Ok, so I built my smoke machine and sealed my intake and exhaust. I found no observable pressure at the tailpipe, despite using a fairly substantial pressure (based on the sound and the expansion of my intake seal – a rubber glove) to supply the smoke. I applied smoke to the intake via the inlet to the air box and via the fuel pressure regulator manifold vacuum signal. Strangely, when applying smoke to the inlet to the air box, I could not observe smoke from the manifold vacuum port. Perhaps this is because the smoke appears to be heavier than air. However, in both cases, I observed no leaks from the intake manifold side (excepting the air box moisture drain hole, which I plugged before continuing my inspection). I discovered that the “bitch tube” (per Ranger’s description) leaked pretty severely at the block side (left side of engine, above the left side engine mount bracket, the vent tube between the intake manifold and the block). Other than that, I could not locate any leaks of any kind. When I pulled the dipstick, I also observed smoke escaping, so there was plenty of smoke in the crankcase. Not sure how the smoke got into the crankcase in such quantity, as I wouldn’t expect it to go past the rings so easily. Thoughts?


#20

The crankcase is connected to the intake manifold via the breather tube between the intake and valve cover. To do this test properly you must have a low range pressure regulator and a pressure gauge. A regulator & gauge rated for 0-15 or 0-20 will work and are readily available.

Commercial smoke test machines include a sensitive flow meter. Which is handy as a clue that there is a leak even if you haven’t yet seen smoke.


#21

Jim,

I know the intake is connected via the breather tube, but my understanding was that it did not open into the intake tracts, only into the head, to permit pressure equalization. Which is why i’m wondering how so much smoke is getting in there. Unless it’s leaking at the center intake manifold gasket, of course. Are there any other paths from the intake to the crankcase?

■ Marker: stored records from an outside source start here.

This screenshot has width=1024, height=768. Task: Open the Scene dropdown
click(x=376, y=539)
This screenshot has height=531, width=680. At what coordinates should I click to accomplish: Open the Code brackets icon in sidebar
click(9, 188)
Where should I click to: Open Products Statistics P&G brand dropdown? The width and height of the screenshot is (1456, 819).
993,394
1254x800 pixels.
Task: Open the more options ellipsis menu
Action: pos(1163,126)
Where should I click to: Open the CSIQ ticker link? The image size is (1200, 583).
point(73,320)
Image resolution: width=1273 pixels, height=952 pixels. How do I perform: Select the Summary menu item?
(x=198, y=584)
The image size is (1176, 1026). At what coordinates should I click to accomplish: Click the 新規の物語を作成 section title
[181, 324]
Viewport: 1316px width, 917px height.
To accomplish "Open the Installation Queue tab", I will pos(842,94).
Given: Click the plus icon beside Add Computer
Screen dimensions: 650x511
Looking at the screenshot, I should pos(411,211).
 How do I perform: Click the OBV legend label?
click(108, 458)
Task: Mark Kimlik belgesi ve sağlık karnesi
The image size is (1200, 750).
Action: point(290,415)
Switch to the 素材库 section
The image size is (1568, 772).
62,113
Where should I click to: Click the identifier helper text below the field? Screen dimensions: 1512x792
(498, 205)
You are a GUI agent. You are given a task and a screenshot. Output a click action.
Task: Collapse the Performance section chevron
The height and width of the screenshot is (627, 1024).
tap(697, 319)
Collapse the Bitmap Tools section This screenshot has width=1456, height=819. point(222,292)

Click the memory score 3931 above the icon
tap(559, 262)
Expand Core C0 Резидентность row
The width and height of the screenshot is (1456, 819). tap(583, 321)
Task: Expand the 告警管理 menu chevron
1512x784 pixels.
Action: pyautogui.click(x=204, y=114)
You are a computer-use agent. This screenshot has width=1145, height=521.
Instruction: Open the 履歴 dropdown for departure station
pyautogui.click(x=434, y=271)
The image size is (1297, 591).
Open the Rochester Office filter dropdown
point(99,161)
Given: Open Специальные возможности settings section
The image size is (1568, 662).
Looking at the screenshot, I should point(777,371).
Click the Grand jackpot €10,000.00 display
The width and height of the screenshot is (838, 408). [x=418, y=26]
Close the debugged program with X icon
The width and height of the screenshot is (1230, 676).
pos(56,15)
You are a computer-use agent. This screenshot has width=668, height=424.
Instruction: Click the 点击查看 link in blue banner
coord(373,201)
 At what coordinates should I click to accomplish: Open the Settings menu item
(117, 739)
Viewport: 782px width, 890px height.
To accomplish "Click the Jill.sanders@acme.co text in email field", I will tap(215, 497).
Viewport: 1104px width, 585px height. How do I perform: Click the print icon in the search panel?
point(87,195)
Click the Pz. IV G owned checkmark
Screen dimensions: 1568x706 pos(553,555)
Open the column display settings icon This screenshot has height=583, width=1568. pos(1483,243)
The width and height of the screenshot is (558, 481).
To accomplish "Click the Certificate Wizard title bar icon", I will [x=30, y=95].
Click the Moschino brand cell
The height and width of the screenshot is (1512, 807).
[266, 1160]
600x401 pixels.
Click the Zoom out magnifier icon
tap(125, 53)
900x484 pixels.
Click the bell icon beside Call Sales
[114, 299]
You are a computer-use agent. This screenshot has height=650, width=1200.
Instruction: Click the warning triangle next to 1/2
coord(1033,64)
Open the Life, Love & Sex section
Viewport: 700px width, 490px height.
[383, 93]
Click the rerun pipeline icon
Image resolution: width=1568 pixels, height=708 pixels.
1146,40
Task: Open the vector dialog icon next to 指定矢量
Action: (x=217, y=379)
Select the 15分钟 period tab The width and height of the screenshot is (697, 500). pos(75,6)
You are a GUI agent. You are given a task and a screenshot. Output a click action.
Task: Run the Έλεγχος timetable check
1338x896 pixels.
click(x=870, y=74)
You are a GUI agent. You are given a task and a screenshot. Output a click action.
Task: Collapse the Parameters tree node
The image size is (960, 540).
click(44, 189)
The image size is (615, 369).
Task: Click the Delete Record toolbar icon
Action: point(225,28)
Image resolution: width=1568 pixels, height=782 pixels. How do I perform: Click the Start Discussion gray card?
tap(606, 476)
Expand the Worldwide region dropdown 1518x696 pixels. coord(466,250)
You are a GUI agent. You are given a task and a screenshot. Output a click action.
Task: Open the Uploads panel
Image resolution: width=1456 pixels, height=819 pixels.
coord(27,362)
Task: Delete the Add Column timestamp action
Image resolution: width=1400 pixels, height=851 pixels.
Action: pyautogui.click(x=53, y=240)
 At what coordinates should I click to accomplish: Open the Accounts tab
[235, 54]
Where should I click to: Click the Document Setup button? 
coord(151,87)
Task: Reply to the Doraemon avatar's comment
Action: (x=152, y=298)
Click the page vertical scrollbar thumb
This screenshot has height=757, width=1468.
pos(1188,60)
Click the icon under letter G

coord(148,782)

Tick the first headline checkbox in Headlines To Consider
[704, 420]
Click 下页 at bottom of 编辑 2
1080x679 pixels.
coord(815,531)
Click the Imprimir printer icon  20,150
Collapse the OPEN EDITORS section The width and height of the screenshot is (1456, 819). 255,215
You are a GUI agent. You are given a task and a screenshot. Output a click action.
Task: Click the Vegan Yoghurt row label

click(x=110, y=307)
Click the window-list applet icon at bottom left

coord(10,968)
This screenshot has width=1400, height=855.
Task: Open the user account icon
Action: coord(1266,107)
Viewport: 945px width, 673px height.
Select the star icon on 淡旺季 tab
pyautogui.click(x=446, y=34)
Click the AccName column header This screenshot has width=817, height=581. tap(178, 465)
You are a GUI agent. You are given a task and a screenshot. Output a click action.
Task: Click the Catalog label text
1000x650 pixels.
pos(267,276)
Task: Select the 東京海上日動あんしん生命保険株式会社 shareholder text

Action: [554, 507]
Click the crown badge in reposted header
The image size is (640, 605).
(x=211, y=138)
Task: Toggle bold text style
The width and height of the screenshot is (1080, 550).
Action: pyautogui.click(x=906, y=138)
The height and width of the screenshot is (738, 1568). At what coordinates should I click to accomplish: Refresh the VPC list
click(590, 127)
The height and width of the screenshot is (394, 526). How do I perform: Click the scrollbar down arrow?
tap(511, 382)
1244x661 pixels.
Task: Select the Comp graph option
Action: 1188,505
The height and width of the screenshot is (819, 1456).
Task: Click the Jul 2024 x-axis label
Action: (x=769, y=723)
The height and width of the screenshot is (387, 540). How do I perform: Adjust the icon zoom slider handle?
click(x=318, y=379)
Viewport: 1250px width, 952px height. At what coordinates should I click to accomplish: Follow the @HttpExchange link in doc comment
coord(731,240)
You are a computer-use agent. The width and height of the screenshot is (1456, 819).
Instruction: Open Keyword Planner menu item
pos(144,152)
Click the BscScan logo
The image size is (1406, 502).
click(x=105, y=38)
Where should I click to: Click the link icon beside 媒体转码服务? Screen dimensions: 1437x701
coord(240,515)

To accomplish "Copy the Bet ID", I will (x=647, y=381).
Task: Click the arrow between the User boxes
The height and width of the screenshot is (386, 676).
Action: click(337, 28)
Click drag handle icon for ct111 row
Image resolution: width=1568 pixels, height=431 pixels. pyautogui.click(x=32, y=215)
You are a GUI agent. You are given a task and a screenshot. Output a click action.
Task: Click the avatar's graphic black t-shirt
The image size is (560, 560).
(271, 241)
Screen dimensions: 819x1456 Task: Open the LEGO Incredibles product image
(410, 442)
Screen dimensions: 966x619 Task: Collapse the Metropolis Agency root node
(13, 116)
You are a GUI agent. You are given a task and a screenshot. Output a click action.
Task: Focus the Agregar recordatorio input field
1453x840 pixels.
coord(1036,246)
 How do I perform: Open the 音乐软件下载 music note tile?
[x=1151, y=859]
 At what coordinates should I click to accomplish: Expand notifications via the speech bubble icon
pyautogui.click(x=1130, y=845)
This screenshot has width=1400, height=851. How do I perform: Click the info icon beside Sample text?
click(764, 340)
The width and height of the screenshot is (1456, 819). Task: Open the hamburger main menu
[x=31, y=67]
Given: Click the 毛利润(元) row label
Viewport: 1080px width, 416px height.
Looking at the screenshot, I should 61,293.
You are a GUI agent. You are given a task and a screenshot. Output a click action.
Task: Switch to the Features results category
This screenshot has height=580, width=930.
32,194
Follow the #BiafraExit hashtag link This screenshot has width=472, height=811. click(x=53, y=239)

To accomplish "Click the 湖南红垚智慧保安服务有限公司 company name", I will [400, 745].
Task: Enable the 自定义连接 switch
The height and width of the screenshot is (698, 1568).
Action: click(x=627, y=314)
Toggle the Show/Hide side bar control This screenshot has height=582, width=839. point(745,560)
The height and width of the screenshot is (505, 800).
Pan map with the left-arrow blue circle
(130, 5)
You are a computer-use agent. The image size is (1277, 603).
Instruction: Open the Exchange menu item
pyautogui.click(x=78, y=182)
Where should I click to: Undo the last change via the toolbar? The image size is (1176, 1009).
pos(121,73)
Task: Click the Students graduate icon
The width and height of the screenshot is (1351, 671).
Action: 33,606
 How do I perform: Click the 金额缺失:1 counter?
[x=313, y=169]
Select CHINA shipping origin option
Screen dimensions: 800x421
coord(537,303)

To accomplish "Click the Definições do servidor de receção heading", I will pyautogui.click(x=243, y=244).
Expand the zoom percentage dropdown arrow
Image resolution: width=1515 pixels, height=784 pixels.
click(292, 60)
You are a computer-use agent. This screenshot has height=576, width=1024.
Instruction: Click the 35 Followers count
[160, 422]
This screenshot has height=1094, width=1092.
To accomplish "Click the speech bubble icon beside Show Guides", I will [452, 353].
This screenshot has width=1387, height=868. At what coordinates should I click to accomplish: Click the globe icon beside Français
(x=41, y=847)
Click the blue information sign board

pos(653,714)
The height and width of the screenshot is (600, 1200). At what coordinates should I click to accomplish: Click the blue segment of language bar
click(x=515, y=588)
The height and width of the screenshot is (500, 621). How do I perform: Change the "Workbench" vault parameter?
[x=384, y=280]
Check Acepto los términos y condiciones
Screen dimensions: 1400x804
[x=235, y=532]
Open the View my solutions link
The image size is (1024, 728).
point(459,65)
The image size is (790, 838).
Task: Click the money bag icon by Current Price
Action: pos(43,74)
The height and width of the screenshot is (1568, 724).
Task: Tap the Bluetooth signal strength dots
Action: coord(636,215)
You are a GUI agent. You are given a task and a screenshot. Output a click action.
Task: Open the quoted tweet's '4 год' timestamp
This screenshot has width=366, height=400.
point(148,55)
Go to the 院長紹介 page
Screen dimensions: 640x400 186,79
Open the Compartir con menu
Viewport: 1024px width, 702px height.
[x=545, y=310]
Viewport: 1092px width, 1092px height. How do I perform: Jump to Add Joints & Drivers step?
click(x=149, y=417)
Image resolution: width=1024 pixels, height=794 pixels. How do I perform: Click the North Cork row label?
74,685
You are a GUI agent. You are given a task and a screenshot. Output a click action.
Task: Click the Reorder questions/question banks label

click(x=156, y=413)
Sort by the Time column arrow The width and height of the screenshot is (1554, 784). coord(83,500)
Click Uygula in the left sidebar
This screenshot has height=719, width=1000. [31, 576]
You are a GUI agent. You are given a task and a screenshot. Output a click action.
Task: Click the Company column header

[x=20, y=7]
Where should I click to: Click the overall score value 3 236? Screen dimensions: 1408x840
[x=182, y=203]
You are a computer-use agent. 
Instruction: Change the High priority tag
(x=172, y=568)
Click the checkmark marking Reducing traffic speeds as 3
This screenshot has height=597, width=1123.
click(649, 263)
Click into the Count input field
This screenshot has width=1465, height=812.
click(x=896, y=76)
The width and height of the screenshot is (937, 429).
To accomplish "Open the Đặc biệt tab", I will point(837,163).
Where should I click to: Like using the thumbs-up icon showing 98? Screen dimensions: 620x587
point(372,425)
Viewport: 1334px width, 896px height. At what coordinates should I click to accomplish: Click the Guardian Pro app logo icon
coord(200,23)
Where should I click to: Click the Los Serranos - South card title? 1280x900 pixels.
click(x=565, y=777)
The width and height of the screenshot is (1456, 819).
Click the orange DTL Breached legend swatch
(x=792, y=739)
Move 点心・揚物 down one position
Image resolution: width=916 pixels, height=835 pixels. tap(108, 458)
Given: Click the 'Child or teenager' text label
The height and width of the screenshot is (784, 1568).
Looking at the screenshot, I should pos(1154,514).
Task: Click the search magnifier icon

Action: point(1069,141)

Even if I had a sensitive flow meter or a 0-15/20 gauge, how would this help for a rather coarse system? I haven’t wrapped all the joints in my exhaust with tape, but I’m sure they’re permitting loss of air pressure because they’re slip fits with no clamps. Clearly, I have a gross leak at the vent tube and I’m wondering 1) whether that’s indicative of a problem and 2) if not, how to close it so that a sensitive flow meter and a pressure gauge would help. Unfortunately, removal requires pulling the intake and it’s also very difficult to reach. Even with a new set of seals, apparently it doesn’t seal well at all.

Matt


#22

The top of the head is open to the crank case via the oil return passages and oil return tube. The valve cover breather hose goes directly to the intake manifold (no pcv valve). So if you pump smoke into the intake it has no choice but to also flow into the block via the cylinder head.

The point of the pressure regulator & gauge is to make sure that the smoke pressure within the intake/engine is high enough to find the small leaks. But you don’t want too much smoke pressure as that can create a leak. The gauge lets you know when the desired pressure has been reached and then you make sure that pressure is held for the duration of the test. The flow meter will show evidence of flow going into the engine/intake before the smoke may have worked it’s way to a leak. The flow meter is nice to have, but not a necessity.

On a stock car the exhaust is essentially gas tight unless it has been damaged. On a Spec E30 that won’t be the case and the slip joints will have to be taped up.

As you may have figured out by not, while not rocket science, a properly run smoke test is not just “blowing smoke”.

The oil return tube, aka “bitch tube”, is no problem to seal. The intake does have to come off, but new oil return tube o-rings and intake manifold gaskets will get the job done. Unless you get real lucky, the bore in the block the tube fits into will need to be cleaned up with a brake cylinder hone and the ends of the tube run against a scratch wheel to remove corrosion. The intake manifold side is usually okay. For the spring and o-rings to work, the tube must slide easily in the block and intake.